[START]

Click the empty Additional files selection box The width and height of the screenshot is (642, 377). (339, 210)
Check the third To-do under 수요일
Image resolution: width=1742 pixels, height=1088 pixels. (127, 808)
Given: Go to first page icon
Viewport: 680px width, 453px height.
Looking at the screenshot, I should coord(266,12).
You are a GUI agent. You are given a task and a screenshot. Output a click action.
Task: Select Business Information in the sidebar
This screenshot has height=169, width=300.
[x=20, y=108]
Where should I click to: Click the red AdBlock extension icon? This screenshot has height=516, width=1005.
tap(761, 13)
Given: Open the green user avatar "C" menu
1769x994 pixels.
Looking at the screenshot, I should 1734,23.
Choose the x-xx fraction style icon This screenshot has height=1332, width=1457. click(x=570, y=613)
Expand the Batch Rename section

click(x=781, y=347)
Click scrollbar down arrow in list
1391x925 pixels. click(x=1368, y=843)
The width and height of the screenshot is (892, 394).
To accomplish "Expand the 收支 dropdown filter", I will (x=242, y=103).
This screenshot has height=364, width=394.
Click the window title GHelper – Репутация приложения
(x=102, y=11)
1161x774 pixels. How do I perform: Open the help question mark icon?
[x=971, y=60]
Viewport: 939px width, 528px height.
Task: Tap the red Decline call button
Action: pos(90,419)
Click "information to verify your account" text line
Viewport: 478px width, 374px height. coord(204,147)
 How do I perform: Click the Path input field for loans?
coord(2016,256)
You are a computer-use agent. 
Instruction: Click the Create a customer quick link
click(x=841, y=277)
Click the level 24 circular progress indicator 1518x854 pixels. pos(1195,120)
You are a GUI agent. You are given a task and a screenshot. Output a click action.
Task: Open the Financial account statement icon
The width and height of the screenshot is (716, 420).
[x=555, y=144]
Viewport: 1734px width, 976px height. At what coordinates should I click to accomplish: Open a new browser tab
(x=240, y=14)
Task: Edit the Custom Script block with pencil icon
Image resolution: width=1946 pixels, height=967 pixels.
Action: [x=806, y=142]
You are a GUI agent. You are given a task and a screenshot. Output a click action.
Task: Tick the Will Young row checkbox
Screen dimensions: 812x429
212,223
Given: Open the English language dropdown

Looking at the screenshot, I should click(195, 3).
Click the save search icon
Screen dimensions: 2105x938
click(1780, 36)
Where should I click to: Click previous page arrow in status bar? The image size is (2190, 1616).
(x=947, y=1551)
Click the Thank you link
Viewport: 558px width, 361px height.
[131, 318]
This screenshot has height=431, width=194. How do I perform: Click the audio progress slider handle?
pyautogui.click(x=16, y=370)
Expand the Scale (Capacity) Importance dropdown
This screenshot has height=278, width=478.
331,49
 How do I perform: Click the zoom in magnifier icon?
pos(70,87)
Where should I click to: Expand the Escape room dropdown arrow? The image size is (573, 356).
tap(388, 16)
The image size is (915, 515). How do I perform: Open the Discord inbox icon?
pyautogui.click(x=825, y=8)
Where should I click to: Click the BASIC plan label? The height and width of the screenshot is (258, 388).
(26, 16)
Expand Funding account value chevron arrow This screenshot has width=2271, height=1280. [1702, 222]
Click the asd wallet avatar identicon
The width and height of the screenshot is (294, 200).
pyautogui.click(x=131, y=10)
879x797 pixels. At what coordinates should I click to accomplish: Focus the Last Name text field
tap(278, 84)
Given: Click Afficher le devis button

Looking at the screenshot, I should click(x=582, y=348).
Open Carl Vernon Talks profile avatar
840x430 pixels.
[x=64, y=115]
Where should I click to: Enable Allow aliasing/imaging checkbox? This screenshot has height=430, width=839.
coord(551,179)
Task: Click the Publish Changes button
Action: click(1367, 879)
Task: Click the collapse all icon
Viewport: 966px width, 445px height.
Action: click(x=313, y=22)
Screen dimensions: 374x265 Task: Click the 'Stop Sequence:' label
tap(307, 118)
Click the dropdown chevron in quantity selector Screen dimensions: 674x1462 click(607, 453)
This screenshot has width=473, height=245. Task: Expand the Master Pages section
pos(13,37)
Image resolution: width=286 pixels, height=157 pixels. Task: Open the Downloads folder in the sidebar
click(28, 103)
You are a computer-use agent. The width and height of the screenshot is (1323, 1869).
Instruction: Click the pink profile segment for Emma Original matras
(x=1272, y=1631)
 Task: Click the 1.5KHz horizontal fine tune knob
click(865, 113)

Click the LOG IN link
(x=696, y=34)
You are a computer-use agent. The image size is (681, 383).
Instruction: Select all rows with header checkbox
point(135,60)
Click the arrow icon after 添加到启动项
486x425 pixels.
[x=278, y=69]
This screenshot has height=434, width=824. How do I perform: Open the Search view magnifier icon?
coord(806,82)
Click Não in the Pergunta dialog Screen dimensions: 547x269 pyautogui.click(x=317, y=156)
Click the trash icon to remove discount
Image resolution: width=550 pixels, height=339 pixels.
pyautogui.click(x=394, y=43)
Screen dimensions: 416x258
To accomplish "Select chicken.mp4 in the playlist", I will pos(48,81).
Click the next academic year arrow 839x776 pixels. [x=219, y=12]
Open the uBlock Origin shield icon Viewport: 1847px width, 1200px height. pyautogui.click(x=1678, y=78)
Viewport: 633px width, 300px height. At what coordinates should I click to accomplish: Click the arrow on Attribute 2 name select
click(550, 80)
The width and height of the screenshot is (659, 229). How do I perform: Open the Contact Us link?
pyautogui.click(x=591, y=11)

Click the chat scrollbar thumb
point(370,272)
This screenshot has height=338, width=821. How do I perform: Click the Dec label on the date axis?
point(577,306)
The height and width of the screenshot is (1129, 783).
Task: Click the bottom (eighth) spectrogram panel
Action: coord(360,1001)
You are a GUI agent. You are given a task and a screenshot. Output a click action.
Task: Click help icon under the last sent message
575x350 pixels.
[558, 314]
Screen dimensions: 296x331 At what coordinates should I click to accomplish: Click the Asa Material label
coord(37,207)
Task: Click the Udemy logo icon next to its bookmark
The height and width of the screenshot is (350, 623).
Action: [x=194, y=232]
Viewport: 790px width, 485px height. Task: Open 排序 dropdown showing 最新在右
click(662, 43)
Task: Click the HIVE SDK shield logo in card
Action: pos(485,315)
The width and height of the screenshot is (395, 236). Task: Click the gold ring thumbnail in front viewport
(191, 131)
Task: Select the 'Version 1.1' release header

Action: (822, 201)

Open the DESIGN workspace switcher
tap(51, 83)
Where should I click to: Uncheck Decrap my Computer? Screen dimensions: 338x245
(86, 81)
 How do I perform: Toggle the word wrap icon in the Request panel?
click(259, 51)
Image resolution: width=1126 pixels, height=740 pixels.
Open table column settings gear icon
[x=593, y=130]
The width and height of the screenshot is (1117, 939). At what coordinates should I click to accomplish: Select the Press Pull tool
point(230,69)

[END]

Reproduce the items starting with the line that contains "Click the dropdown" and going on through the line that contains "Action: coord(360,1001)".

Click the dropdown chevron in quantity selector Screen dimensions: 674x1462 click(607, 453)
This screenshot has width=473, height=245. Task: Expand the Master Pages section
pos(13,37)
Image resolution: width=286 pixels, height=157 pixels. Task: Open the Downloads folder in the sidebar
click(28, 103)
You are a computer-use agent. The width and height of the screenshot is (1323, 1869).
Instruction: Click the pink profile segment for Emma Original matras
(x=1272, y=1631)
 Task: Click the 1.5KHz horizontal fine tune knob
click(865, 113)

Click the LOG IN link
(x=696, y=34)
You are a computer-use agent. The image size is (681, 383).
Instruction: Select all rows with header checkbox
point(135,60)
Click the arrow icon after 添加到启动项
486x425 pixels.
[x=278, y=69]
This screenshot has height=434, width=824. How do I perform: Open the Search view magnifier icon?
coord(806,82)
Click Não in the Pergunta dialog Screen dimensions: 547x269 pyautogui.click(x=317, y=156)
Click the trash icon to remove discount
Image resolution: width=550 pixels, height=339 pixels.
pyautogui.click(x=394, y=43)
Screen dimensions: 416x258
To accomplish "Select chicken.mp4 in the playlist", I will pos(48,81).
Click the next academic year arrow 839x776 pixels. [x=219, y=12]
Open the uBlock Origin shield icon Viewport: 1847px width, 1200px height. pyautogui.click(x=1678, y=78)
Viewport: 633px width, 300px height. At what coordinates should I click to accomplish: Click the arrow on Attribute 2 name select
click(550, 80)
The width and height of the screenshot is (659, 229). How do I perform: Open the Contact Us link?
pyautogui.click(x=591, y=11)

Click the chat scrollbar thumb
point(370,272)
This screenshot has height=338, width=821. How do I perform: Click the Dec label on the date axis?
point(577,306)
The height and width of the screenshot is (1129, 783).
Task: Click the bottom (eighth) spectrogram panel
Action: coord(360,1001)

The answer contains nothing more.